XFA/Data Handling Model
Introduction
Amanda's data-handling model sits at the core of the application. Its purpose is fairly simple: move data between a backup client and archival storage. However, it is subject to some stringent constraints.
- Tapes are linear-access devices, with optimal block- and file-sizes; performance deteriorates rapidly as parameters diverge from these optima.

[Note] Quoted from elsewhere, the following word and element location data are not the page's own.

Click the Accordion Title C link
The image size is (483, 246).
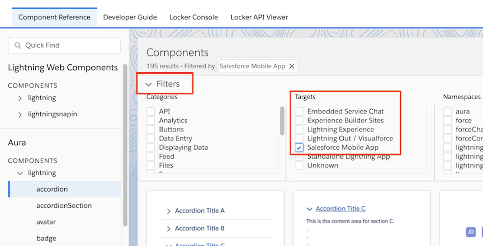point(341,209)
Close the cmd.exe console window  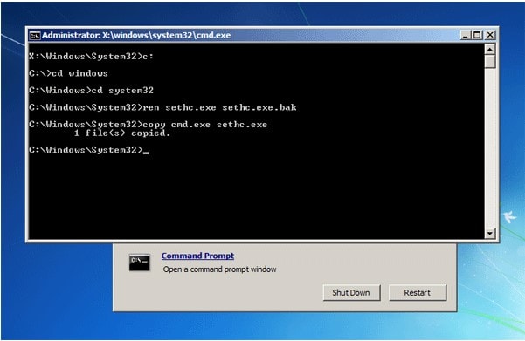pyautogui.click(x=490, y=35)
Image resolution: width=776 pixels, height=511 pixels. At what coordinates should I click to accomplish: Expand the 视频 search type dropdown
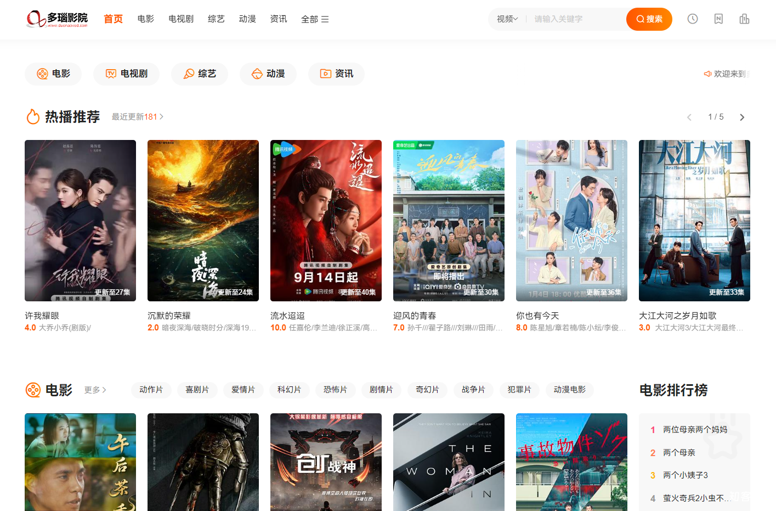pyautogui.click(x=507, y=19)
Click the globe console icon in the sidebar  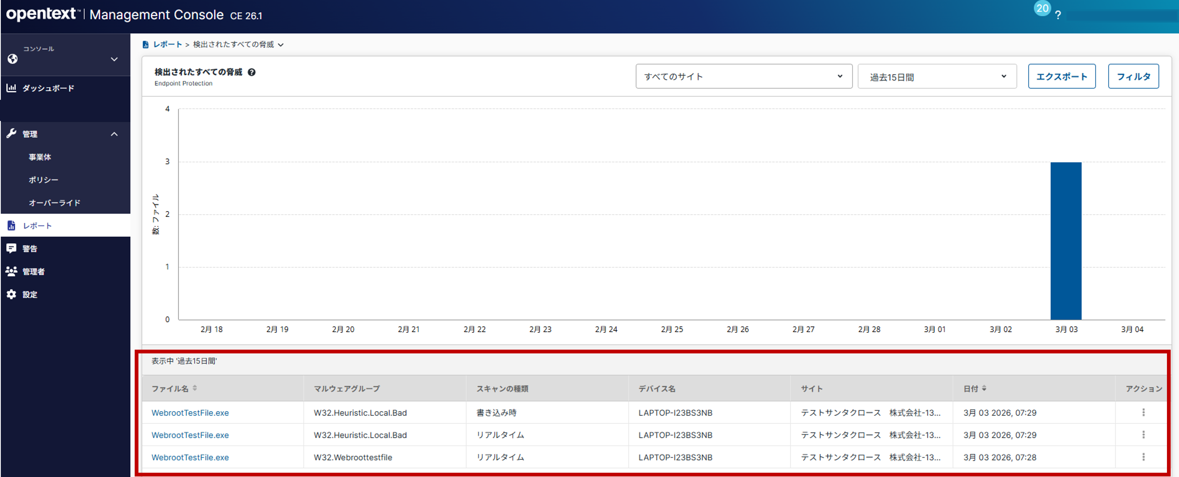pos(12,59)
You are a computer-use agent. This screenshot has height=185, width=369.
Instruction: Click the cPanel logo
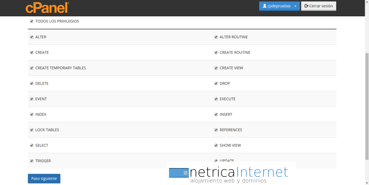click(47, 8)
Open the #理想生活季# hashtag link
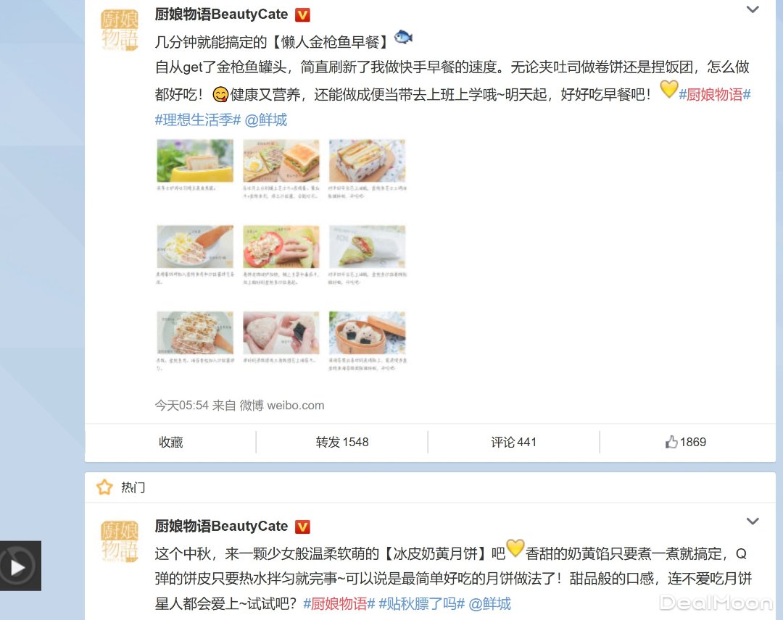 coord(198,120)
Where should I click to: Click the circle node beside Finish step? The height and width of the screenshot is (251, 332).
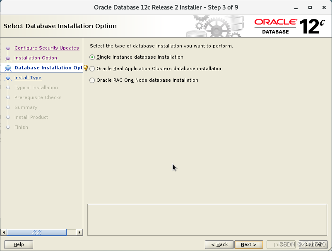tap(8, 127)
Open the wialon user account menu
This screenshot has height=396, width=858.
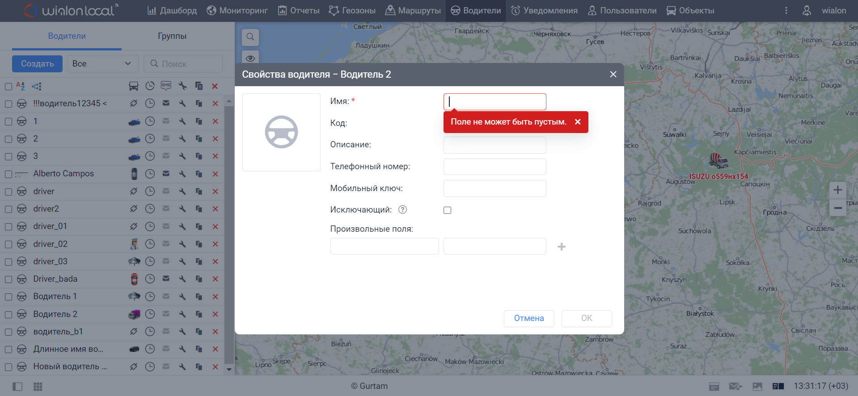coord(824,11)
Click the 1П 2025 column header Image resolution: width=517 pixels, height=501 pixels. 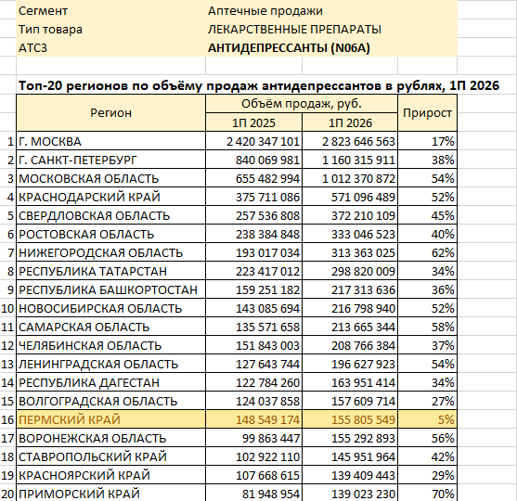[x=253, y=122]
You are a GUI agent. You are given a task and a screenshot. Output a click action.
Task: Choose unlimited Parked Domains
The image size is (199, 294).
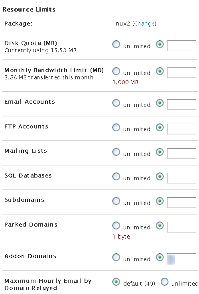tap(116, 226)

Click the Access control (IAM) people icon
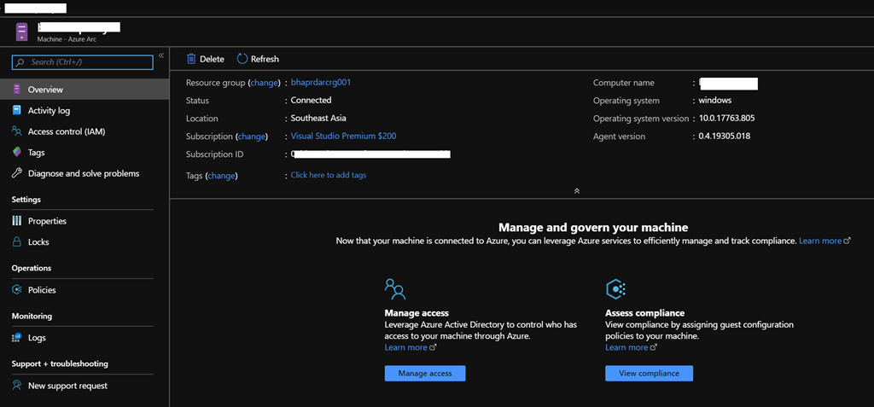[x=17, y=131]
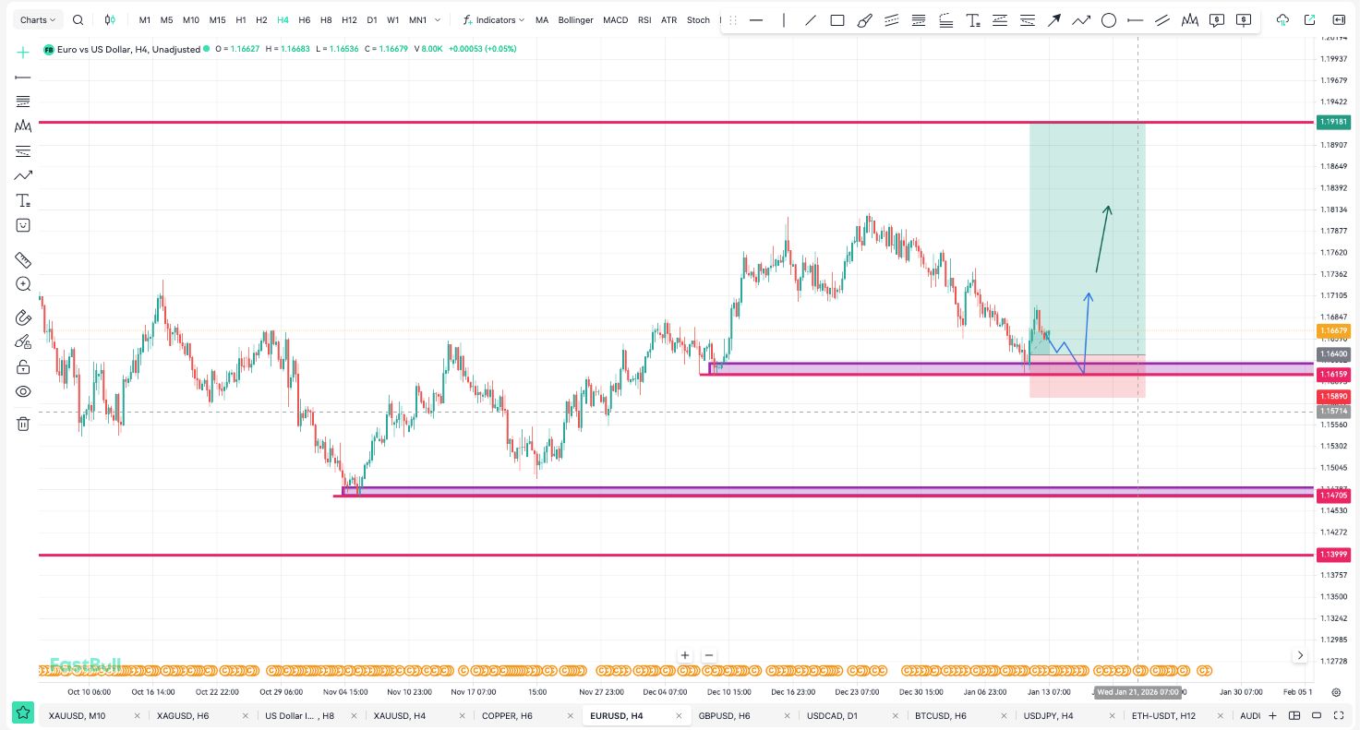The image size is (1360, 730).
Task: Add the MACD indicator
Action: pos(615,20)
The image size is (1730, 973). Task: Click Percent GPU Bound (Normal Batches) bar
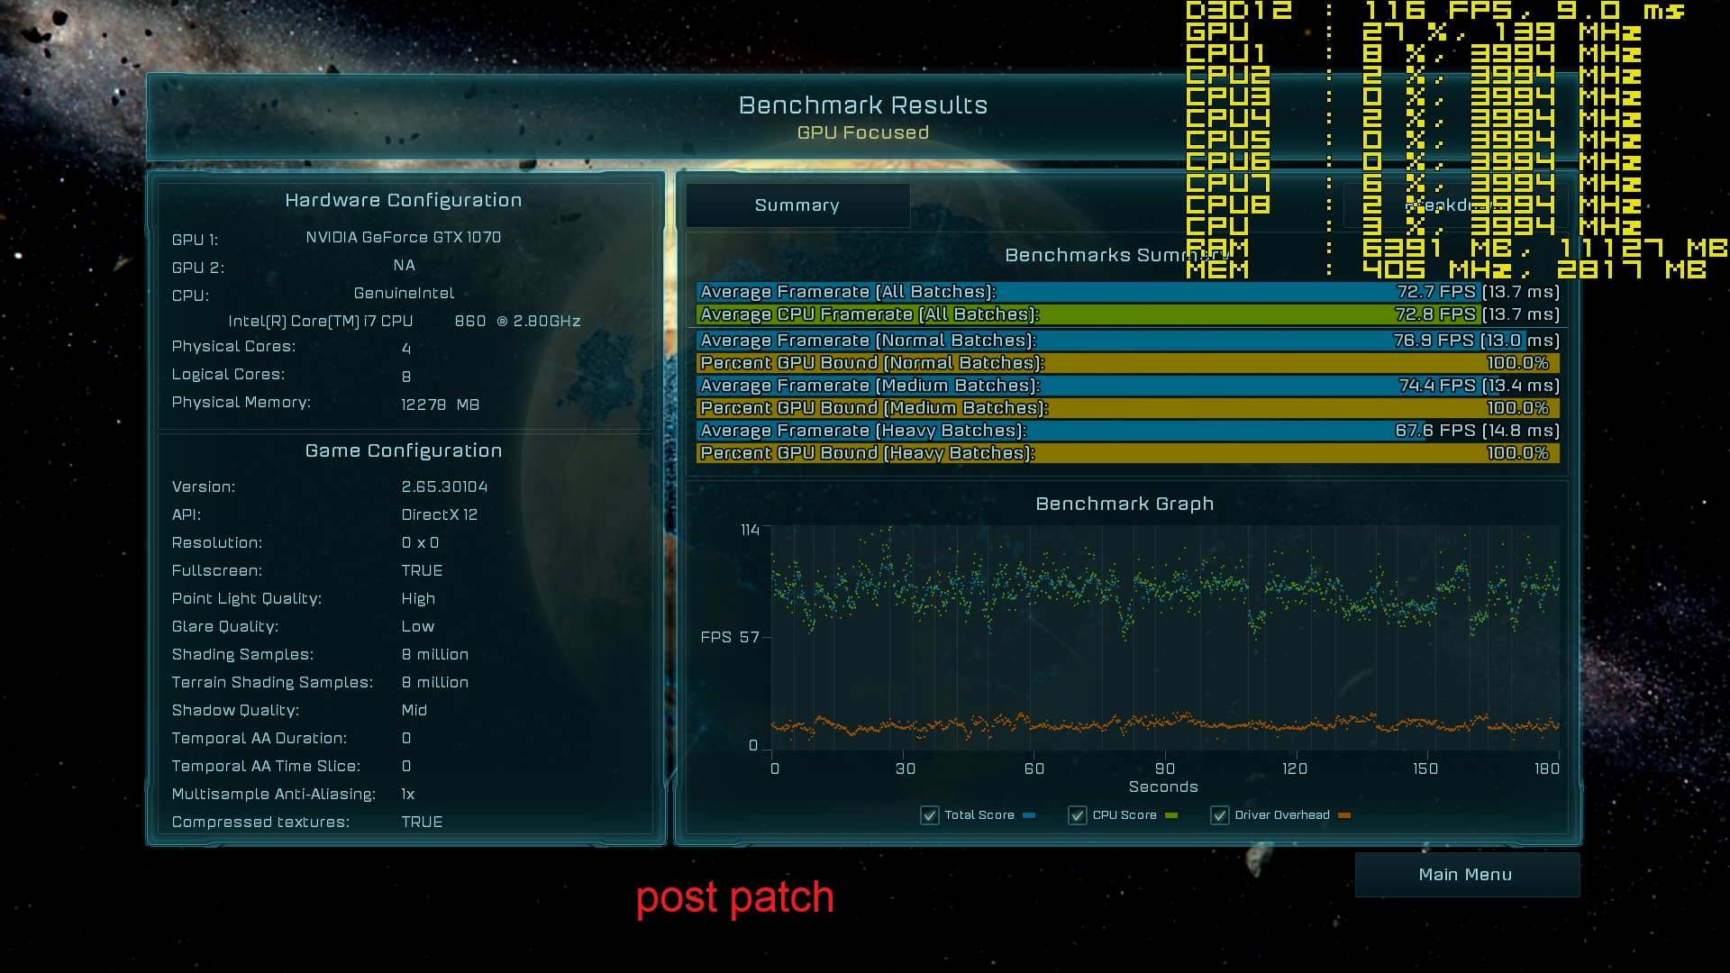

- Recovery of single files (or "user objects", as described below) should be relatively quick, and not require reading an entire dumpfile.
- Recovery should be possible with only native tools and the contents of tapes.
- Amanda must be able to recover indexes and all other metadata from the on-tape data alone (a "reindex" operation).
Terminology
Much of this terminology is part of the the Application API; this section briefly summarizes those terms..
- Application
- An Amanda component that interfaces directly with the client data.
- User Object
- The smallest object that can be restored (e.g., a file for GNU Tar).
- Collection
- The smallest amount of data that the application can operate on (e.g., a 512-byte block for GNU Tar).
- Transfer
- A data-movement operation.
- Transfer Element
- A component of a transfer; elements are combined in a kind of pipeline, with each element sending data to the next.
- Filter
- A transfer element which performs some transformation, such as compression or encryption, on the data that passes through it. Filters are described as operating normally when performing a backup, and in reverse on restore. When operating in reverse, a filter transforms data that it produced during normal operation, transforming it back into the original input. For example, an encryption filter encrypts in normal operation, and decrypts in reverse.
- Seekable Filter
- A filter which, when operating in reverse, can begin at arbitrary points in the datastream; contrast non-seekable filters.
- Non-seekable Filter
- A filter which, when operating in reverse, must always begin at byte zero of the datastream.
- Catenary Filter
- A filter for which concatenation is distributive over filtering. A filter is catenary if
cat file1 file2 | filter | filter -reverse
produces the same output as
(filter <file1 ; filter <file2) | filter -reverse
Gzip, for example is catenary.
- Bytestream
- A linear sequence of bytes; the data exchanged between transfer elements.
- Debit
- The creation of a range of bytes in a bytestream by a transfer element (we try to avoid the terms "block" or "chunk" here, although the effect is similar).
- Credit
- The consumption of a range of bytes from a bytestream by a transfer element.
Notes on Diagrams
Diagrams should be read from top (data source) to bottom (data sink). Each horizontal line is a bytestream, with a transfer element on either side. Tickmarks above a line represent debits, while tickmarks below a line represent credits.